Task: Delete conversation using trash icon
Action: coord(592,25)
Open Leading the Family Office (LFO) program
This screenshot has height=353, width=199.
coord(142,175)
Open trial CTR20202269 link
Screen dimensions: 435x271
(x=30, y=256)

---

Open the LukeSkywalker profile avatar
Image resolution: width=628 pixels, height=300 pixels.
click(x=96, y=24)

---

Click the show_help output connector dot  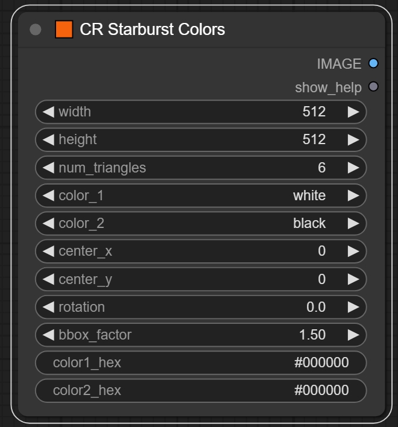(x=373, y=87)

• [What is needed] Please edit the lines between the one containing "Task: Delete conversation using trash icon" and the one containing "(x=30, y=256)", inclusive, replacing "conversation" with "chat" and leaving everything else unchanged. Return only those lines.

• [Response to this exercise]
Task: Delete chat using trash icon
Action: coord(592,25)
Open Leading the Family Office (LFO) program
This screenshot has height=353, width=199.
coord(142,175)
Open trial CTR20202269 link
Screen dimensions: 435x271
(x=30, y=256)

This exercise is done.